[[ Task input, beginning ]]
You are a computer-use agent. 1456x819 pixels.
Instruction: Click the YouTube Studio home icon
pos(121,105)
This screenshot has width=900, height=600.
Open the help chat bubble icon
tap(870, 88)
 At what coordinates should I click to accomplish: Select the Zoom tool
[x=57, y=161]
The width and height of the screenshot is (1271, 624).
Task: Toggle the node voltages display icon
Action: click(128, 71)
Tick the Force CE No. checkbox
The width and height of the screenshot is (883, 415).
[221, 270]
[[ Task input, end ]]
Print, exactly as they appear above, the lines running from the one with "This screenshot has width=900, height=600." through the final line.

▶ _Response to this task_
This screenshot has width=900, height=600.
Open the help chat bubble icon
tap(870, 88)
 At what coordinates should I click to accomplish: Select the Zoom tool
[x=57, y=161]
The width and height of the screenshot is (1271, 624).
Task: Toggle the node voltages display icon
Action: click(128, 71)
Tick the Force CE No. checkbox
The width and height of the screenshot is (883, 415).
[221, 270]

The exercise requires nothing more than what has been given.